EXERCISE GOAL:
Copy the rows below word for word, starting at the very first line and stopping after the line that contains "pyautogui.click(x=400, y=486)". Leave the pictures out of your copy.

Raw records:

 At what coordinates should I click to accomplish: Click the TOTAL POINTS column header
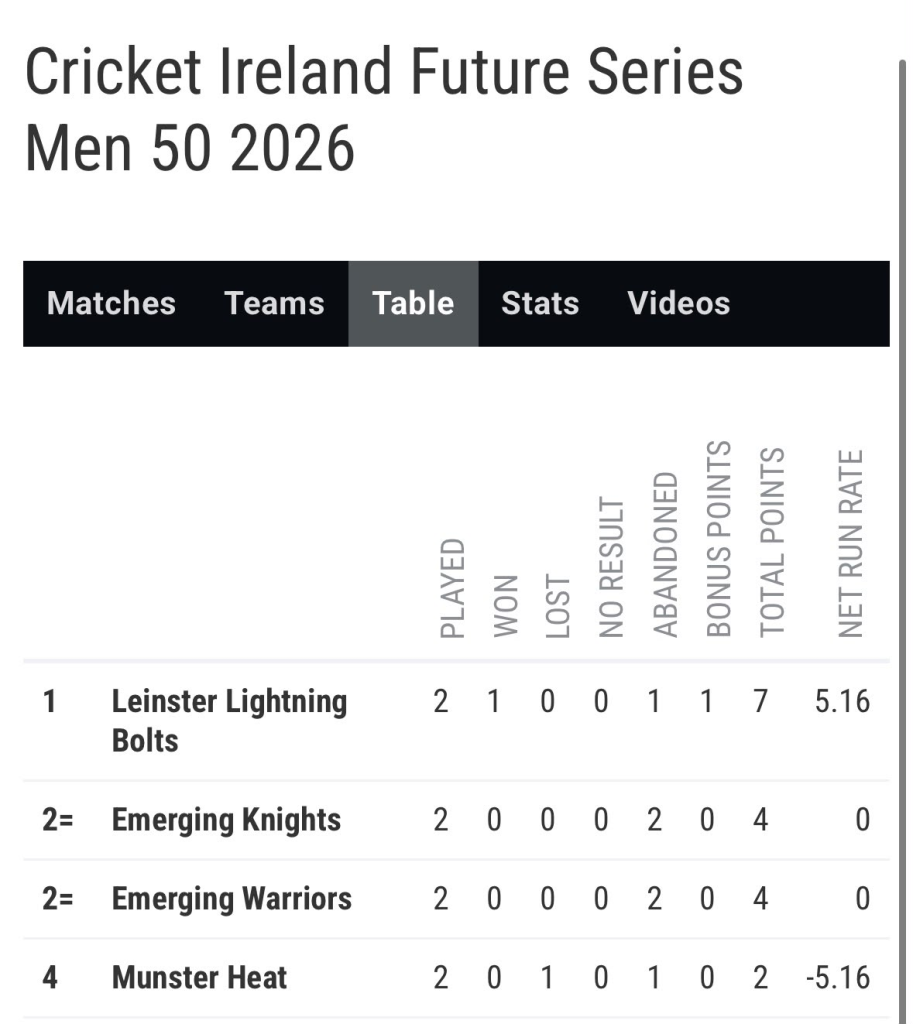click(773, 542)
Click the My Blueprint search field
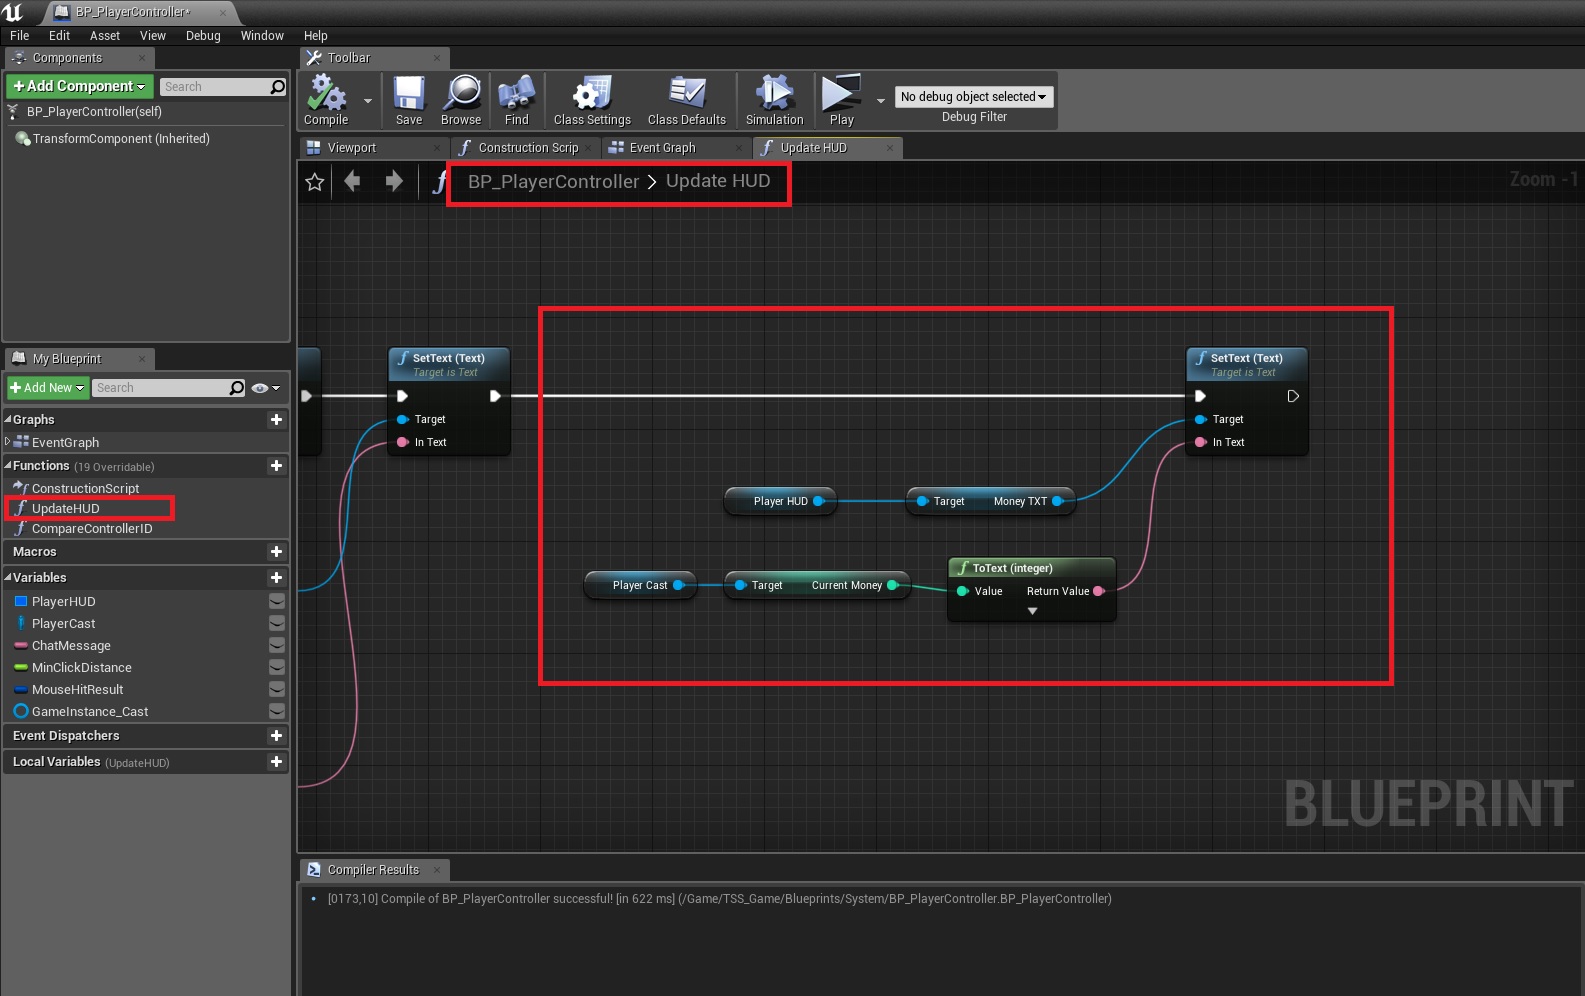This screenshot has height=996, width=1585. [x=160, y=388]
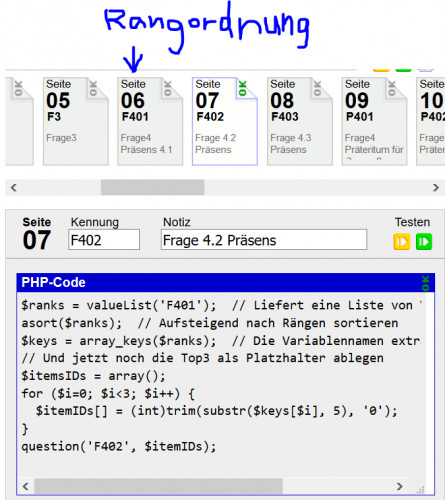Click the right arrow of PHP code scrollbar

pyautogui.click(x=400, y=486)
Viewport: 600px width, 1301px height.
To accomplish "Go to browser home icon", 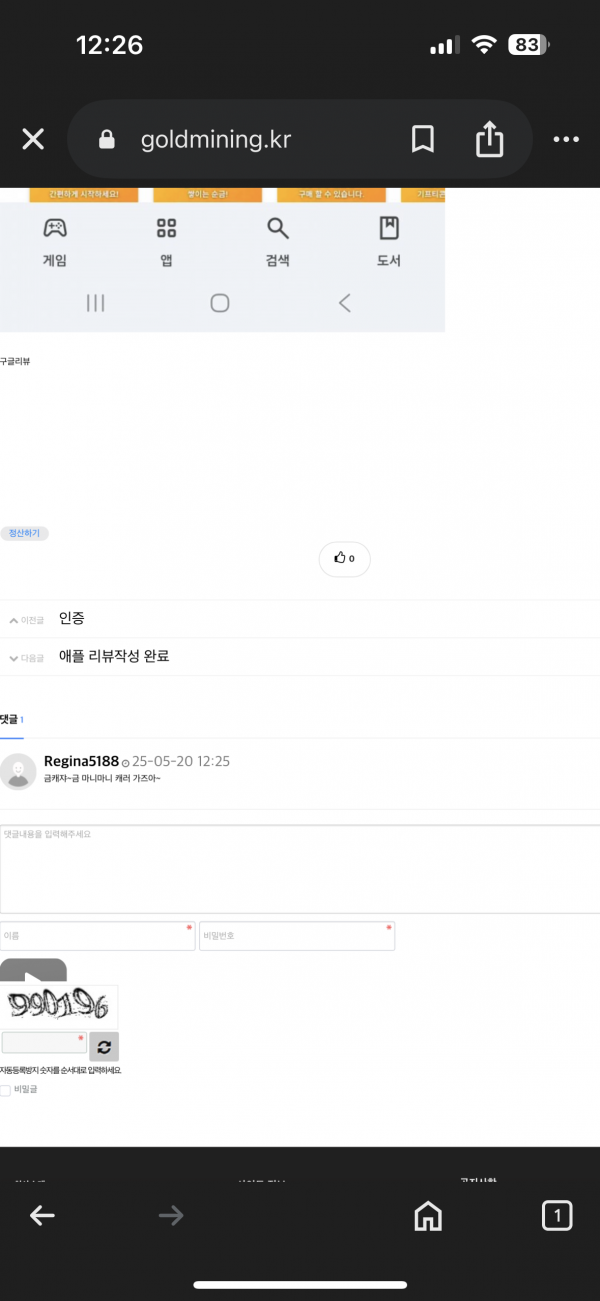I will (428, 1215).
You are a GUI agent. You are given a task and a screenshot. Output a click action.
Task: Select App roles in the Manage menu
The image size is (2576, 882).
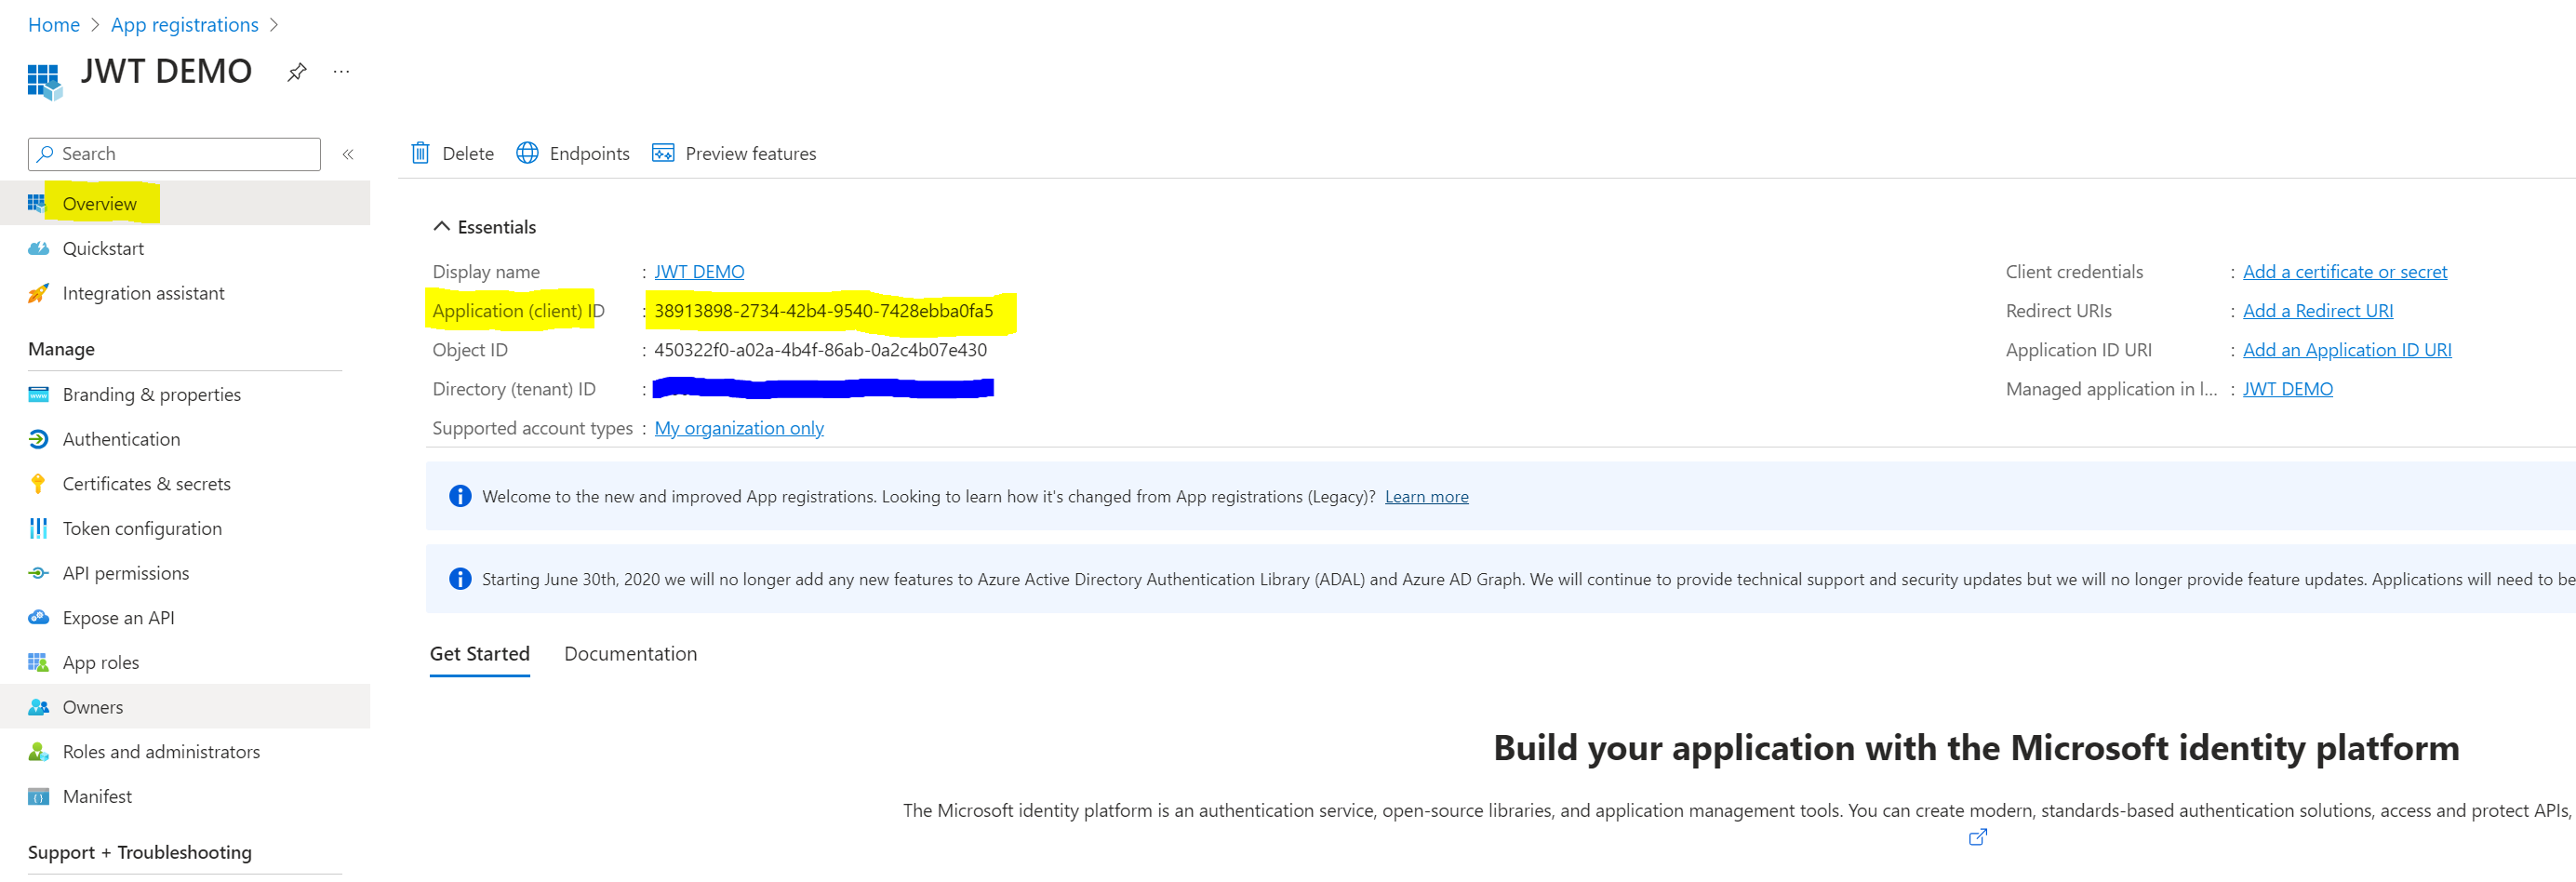coord(100,662)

COMPLETE OUTPUT:
 At what coordinates should I click to accomplish: Click the TOTAL POINTS column header
click(773, 542)
Click the My Blueprint search field
This screenshot has height=996, width=1585. [x=160, y=388]
Click the right arrow of PHP code scrollbar

pyautogui.click(x=400, y=486)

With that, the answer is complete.